Aim of the exercise :: Write out the material below again, line for line, without any images.

....................

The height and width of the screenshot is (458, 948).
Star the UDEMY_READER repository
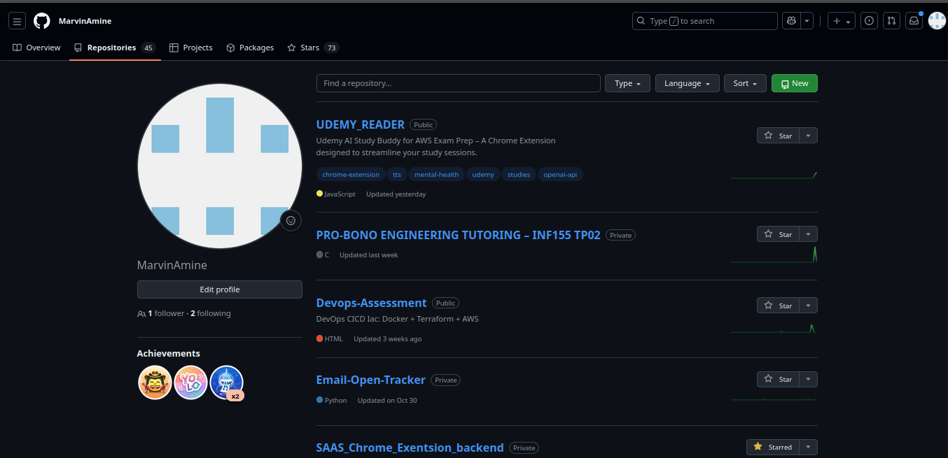[779, 135]
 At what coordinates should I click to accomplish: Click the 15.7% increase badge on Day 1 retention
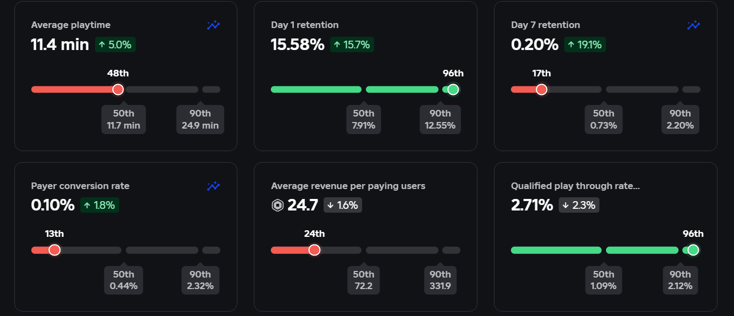(352, 45)
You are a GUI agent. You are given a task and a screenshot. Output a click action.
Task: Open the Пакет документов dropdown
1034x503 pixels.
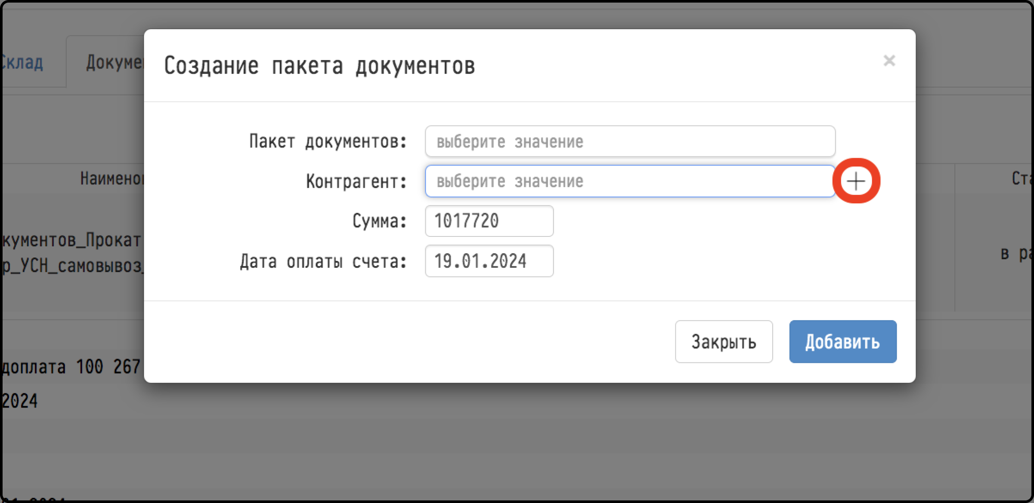click(630, 141)
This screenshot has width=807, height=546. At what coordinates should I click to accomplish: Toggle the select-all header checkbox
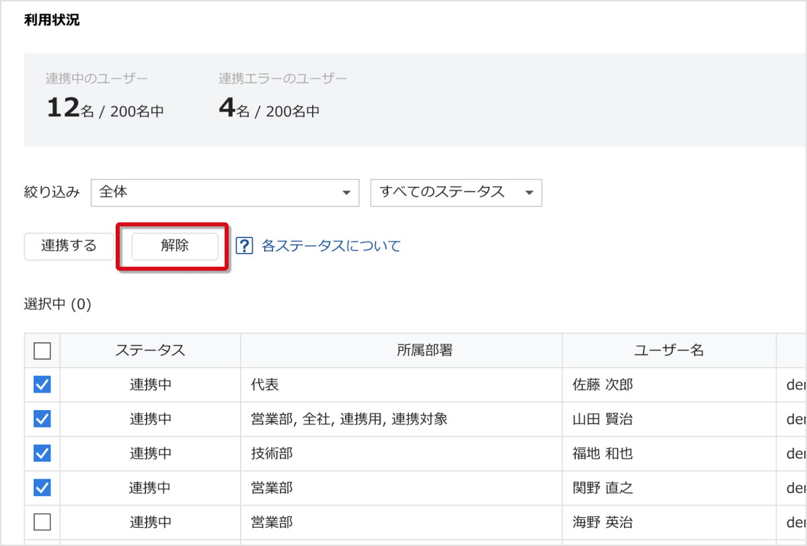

....................

Written answer ::
The height and width of the screenshot is (458, 948).
Star the UDEMY_READER repository
[779, 135]
 At what coordinates should I click to accomplish: Click the 15.7% increase badge on Day 1 retention
(352, 45)
You are a GUI agent. You are given a task and a screenshot. Output a click action.
Task: Open the Пакет документов dropdown
1034x503 pixels.
click(630, 141)
This screenshot has width=807, height=546. At what coordinates should I click to accomplish: Toggle the select-all header checkbox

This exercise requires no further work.